### Extract to read

——————————

# Hello from Southern Oregon!



## Shellshocker66

Hello all,

I just moved and purchased goats all within the last 12 days! I was raised a farm girl but due to work had to move to the city. Due to some circumstances that seemed bad at the time (which actually was a blessing in disguise), I moved from California to Southern Oregon (Medford area).

I have 10 total with 5 fenced acres, have a shed (12x12 with large shelves for goat perches) that is my goat barn, and a lean to style horse stall down in the pasture that I use for shelter when it rains (Per my cousins it had been a dry winter till I got here and now it has rained 10 of those 12 days living here).

So even though the house was full of boxes I had to have goats as I've always wanted them. I was checking the local ads before I even moved up here and seems I'm not the only one who was looking for goats at the time, for every ad for a goat for sale, there were 3 ads with "wanted goats". I got lucky and finally found a new ad with Pygmy's for sale (and I wanted smaller goats), so off I went and came home with Momma and her 2 doe kids.

——————————

### Data
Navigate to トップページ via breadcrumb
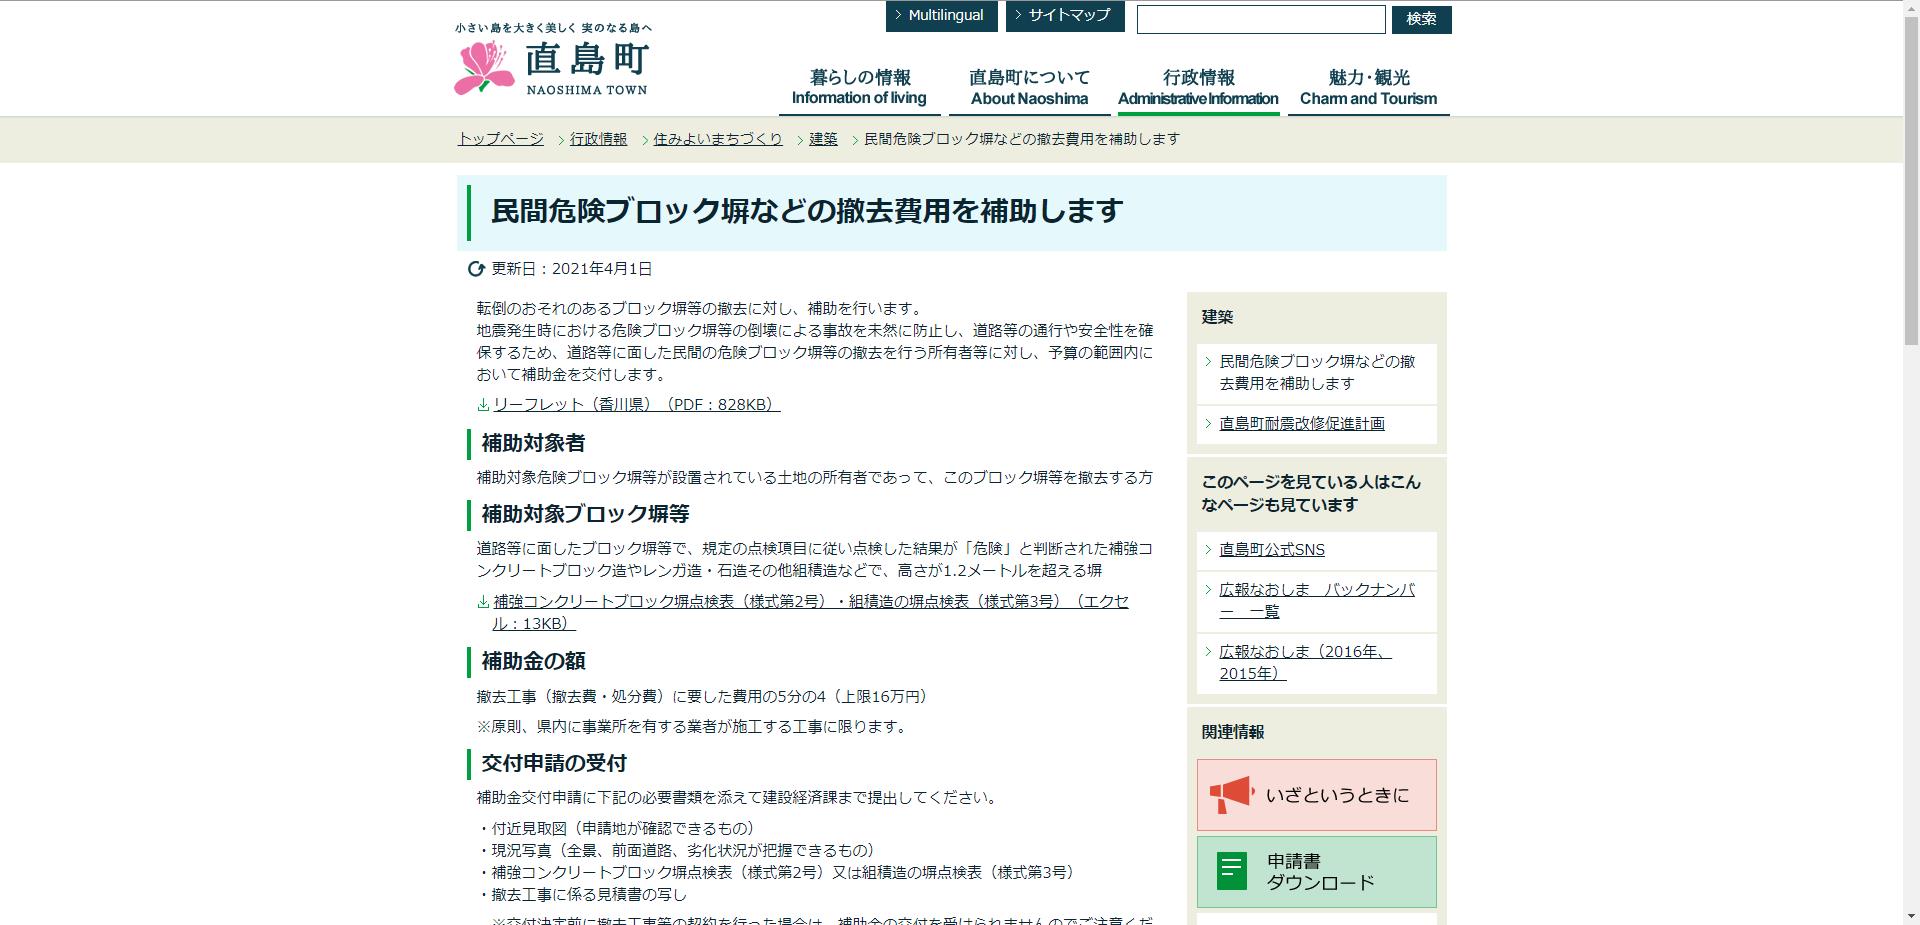This screenshot has height=925, width=1920. [x=498, y=139]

——————————

### What you are asked to do
Copy out the goat-keeping forum post above word for word, everything from "I have 10 total" down to "days living here).".

### Output
I have 10 total with 5 fenced acres, have a shed (12x12 with large shelves for goat perches) that is my goat barn, and a lean to style horse stall down in the pasture that I use for shelter when it rains (Per my cousins it had been a dry winter till I got here and now it has rained 10 of those 12 days living here).